Les autorités canadiennes intensifient leur lutte contre l’extorsion ciblant les communautés sud-asiatiques, avec près de 300 enquêtes en cours impliquant des ressortissants étrangers. Cette répression s’accompagne d’accusations graves concernant l’implication potentielle du gouvernement indien dans des activités criminelles sur le sol canadien.
L’Agence des services frontaliers du Canada (ASFC) a confirmé mener des enquêtes sur 296 personnes identifiées par le Groupe de travail sur l’extorsion en Colombie-Britannique et ses partenaires. Ce chiffre, révélé le 4 février, représente une augmentation significative par rapport aux 100 enquêtes en cours il y a seulement un mois. L’ASFC examine les dossiers pour déterminer si des interdictions de territoire peuvent être appliquées, ce qui pourrait entraîner l’expulsion de ces individus du Canada pour violation des règles d’immigration.

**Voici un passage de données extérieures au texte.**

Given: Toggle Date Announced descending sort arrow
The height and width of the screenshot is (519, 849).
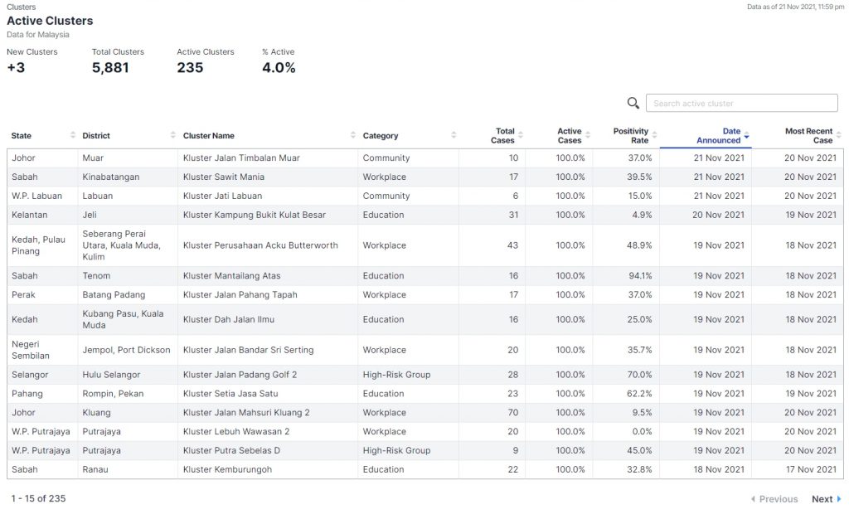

À ce stade, 32 personnes ont reçu une ordonnance de renvoi, dont 10 ont déjà quitté le pays. Neuf autres attendent une audience devant la Commission de l’immigration et du statut de réfugié, où leur cas sera examiné en vue d’une éventuelle expulsion.
La Colombie-Britannique, tout comme l’Ontario, l’Alberta et le Manitoba, est confrontée à une vague de crimes où des groupes criminels basés en Inde exigent d’importantes sommes d’argent à leurs victimes, principalement des Canadiens d’origine sikh. Les victimes sont initialement menacées par téléphone, et en cas de refus de paiement, leurs maisons et entreprises sont souvent la cible de tirs ou d’incendies criminels. Des meurtres ont également été liés à ces gangs.
Les enquêteurs ont constaté que les auteurs de ces actes de violence sont souvent des ressortissants indiens recrutés sur place, arrivés au Canada avec des permis d’études ou de travail qui ont depuis expiré. Derrière ces opérations se cachent plusieurs organisations criminelles, dont le gang de Lawrence Bishnoi, qui opérerait même depuis une prison indienne.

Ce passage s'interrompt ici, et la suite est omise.